Ask a young Jamshedpurean which is the city's oldest Puja and he is likely to be scratching his head.
Officially known as the SE Railway Traffic Colony Durga, Laxmi & Kali Puja Committee but popular as Traffic Colony Puja, the celebration initiated in 1906 was the first public Durgotsav as we now know it.
Jamshedpur's first Puja, which started 11 decades ago near the railway station, has witnessed everything from the two world wars, Indian independence, man on the moon, the collapse of USSR and Internet and telecom revolutions.
Closer home, it has seen Kalimati station turn into Tatanagar, the fledgling Tata group into huge Indian multinational, and Jamshedpur into a bustling cosmopolitan city with over 300 Puja pandals.
What has stayed the same at the Traffic Colony Puja is the stress on simplicity and rituals, shunning the jazzy theme pandals with their extravagant budgets.
Its organisers, right from stationmaster Dilip Sengupta who initiated the Puja 11 decades ago to the present-day ones, numbering around 120 members of the committee, have always concentrated more on the idol and the sanctity of the rituals.

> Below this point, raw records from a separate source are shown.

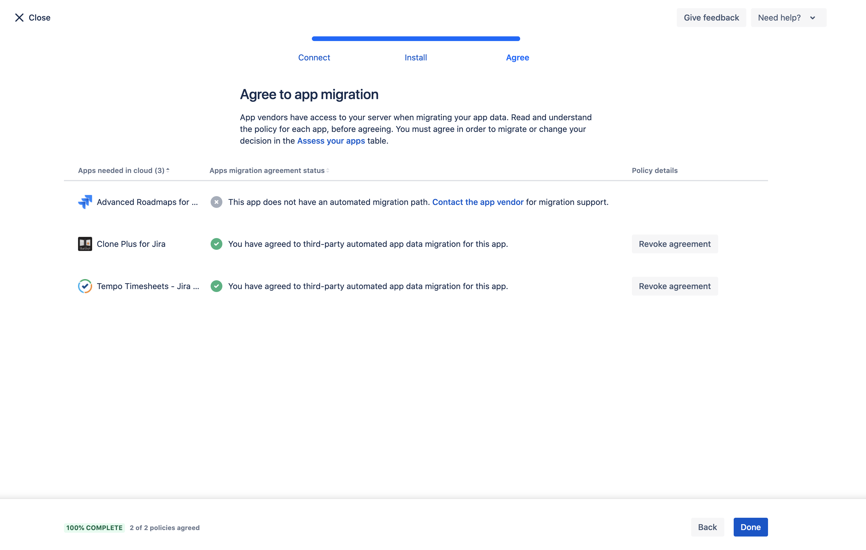Contact the app vendor link for Advanced Roadmaps
Viewport: 866px width, 550px height.
pyautogui.click(x=478, y=202)
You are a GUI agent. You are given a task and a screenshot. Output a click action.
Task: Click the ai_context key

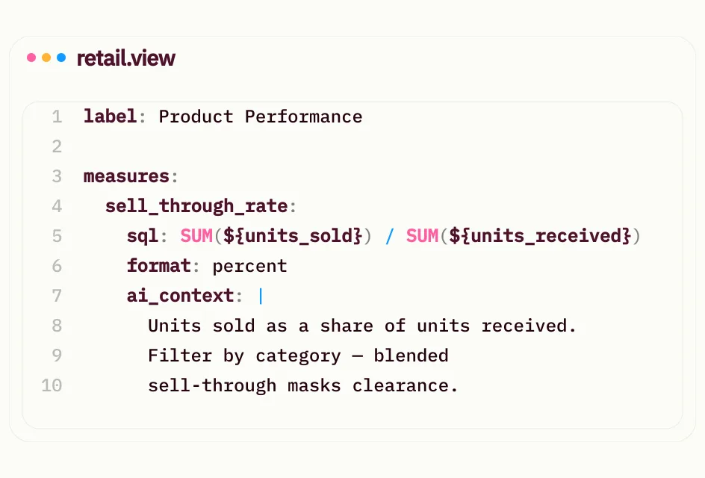(x=180, y=296)
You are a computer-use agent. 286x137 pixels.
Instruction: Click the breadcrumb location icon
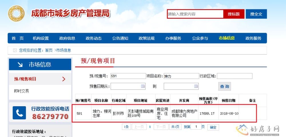(15, 50)
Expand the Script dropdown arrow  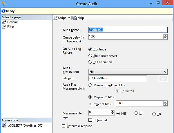pyautogui.click(x=69, y=18)
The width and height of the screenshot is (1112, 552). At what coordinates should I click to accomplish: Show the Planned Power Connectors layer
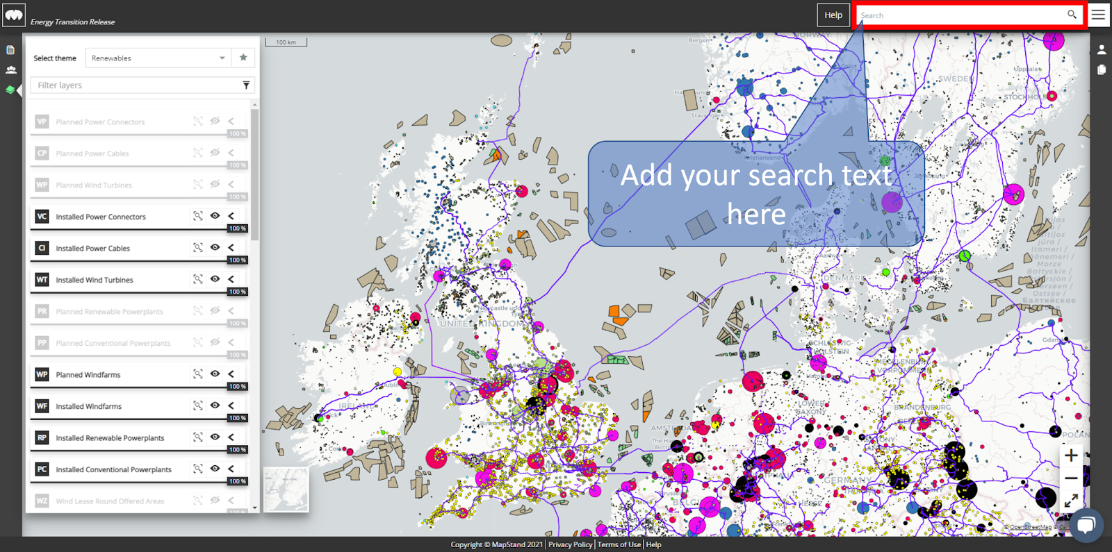(215, 122)
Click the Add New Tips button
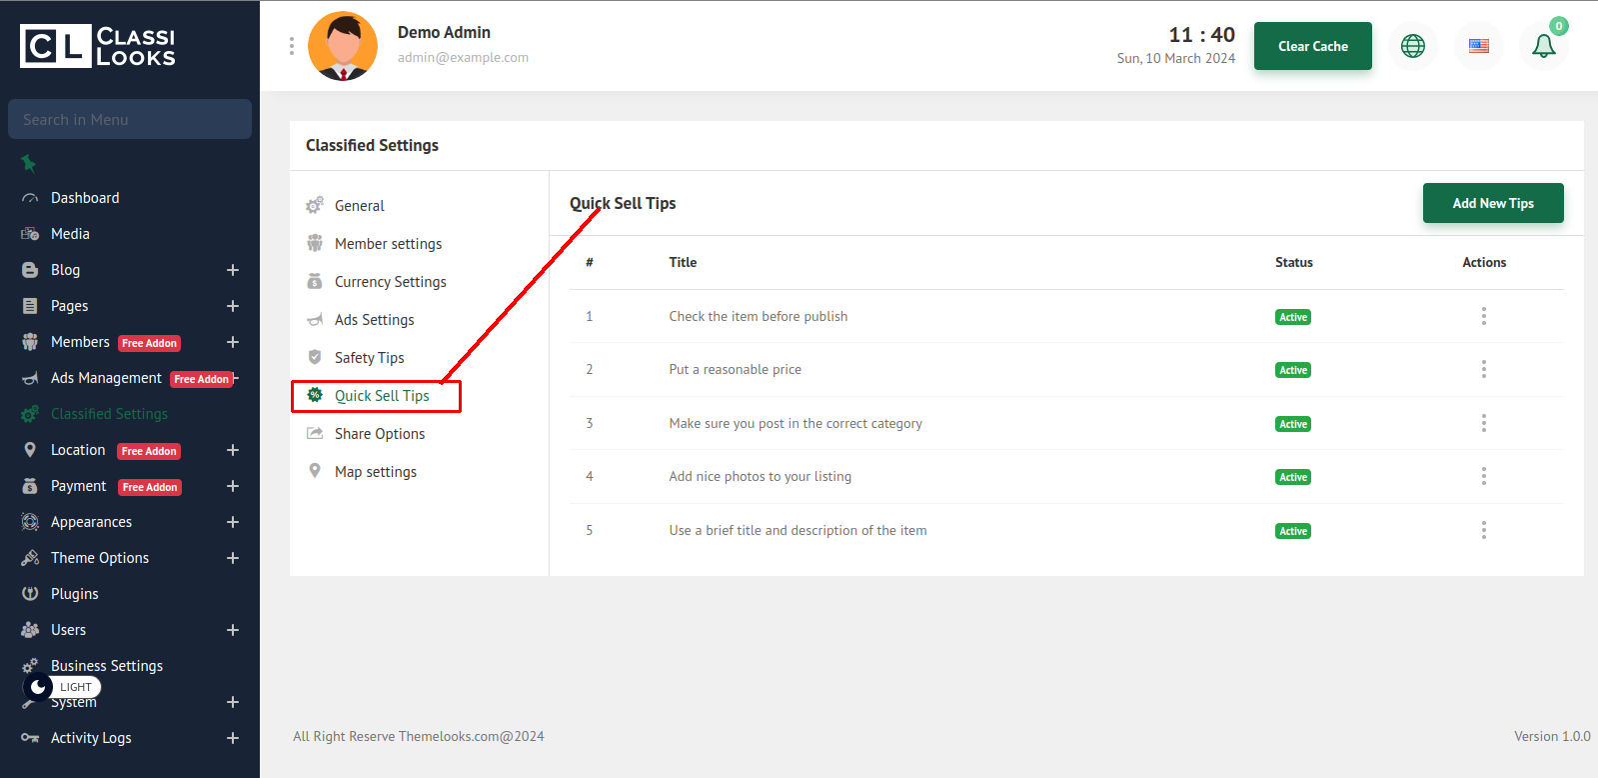 click(x=1492, y=203)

"Most of us are railway employees so we don't receive hefty donations like the big-budget pujas. We only concentrate on the idol, the rituals and bhog distribution. The members collect money throughout the year and we finally organise this Puja," said Biswajeet Mukherjee, the present-day president of the Puja committee.
Mukherjee added that Kalimati stationmaster Sengupta had been helped by some three-four families in the first few years after he started the Puja in 1906.
"Back in 1906, even Tata Steel was a new company waiting to start its operations in the village of Kalimati," Mukherjee recounted. "As the company ran successfully, more people came to settle in these parts. In 1913, our Puja became sarvajanik or public as people started donating chanda to organise it."
However, he clarified that the committee members even today collected nominal donations from about 400 families in the area.
"We have never been ambitious for a bigger and costlier pandal. We believe in keeping things simple," Mukherjee said. "It's a cosy atmosphere here. And, our Traffic Colony Puja is known for being big on traditions. For instance, our priest Madan Mohan Choudhury, who comes from Anandapur in Midnapore, Bengal, is the third-generation member of his family to perform the rituals here."
Senior citizens also recalled how Tata Steel started its profit-sharing bonus just before Durga Puja in 1934.
"The Tatas started giving their employee bonus just before the festival so that people could enjoy Puja nicely. By the mid-1930s, the city had many Pujas, some even organised by groups of Tata employees," recalled an old-timer.